The kitchen windowsill is satisfyingly full of pots of germinated seeds. Cobaea, statice, rudbeckia, verbena, stocks are all through. Next to be sown will be basil and tomatoes, 'Sunset' an orange cherry tomato (Mr Fothergill £2.35) and 'Alicante' (Mr Fothergill £1.55), both OK for growing outdoors.

Perfectionists might like to spray apple and pear trees against scab, if there are no more pressing tasks to hand. Scab is a blemish rather than a threat. Trees will not die because of it.

Moss has had a field day on lawns after this wet winter.
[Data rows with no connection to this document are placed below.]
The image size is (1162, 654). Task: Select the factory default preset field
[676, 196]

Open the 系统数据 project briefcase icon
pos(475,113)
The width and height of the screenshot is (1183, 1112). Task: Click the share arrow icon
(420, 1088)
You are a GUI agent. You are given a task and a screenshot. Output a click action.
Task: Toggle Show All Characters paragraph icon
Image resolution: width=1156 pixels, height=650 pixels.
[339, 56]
If you cannot learn to love it, hire a scarifier and sweat the weekend away tearing the stuff out. The lazier option is to use a chemical moss killer.

Indoor plants may need potting on. Find out by knocking them gently out of their pots and examining their rootballs. If there is a solid mass of root showing round the outside of the compost, the plant needs a larger pot.

Do not suppose that, by giving a plant a pot twice as big you will make it twice as happy. One size larger will be plenty.

What to see

The first of this season's Rare Plant Fairs takes place tomorrow (11am-4pm) at the Bishop's Palace, Wells, Somerset. The building is medieval, surrounded by a garden of 14 acres in which rise the springs that first gave the city its name. For those who depend on their SatNavs to get anywhere, the reference is BA5 PD. Admission to the fair is £4.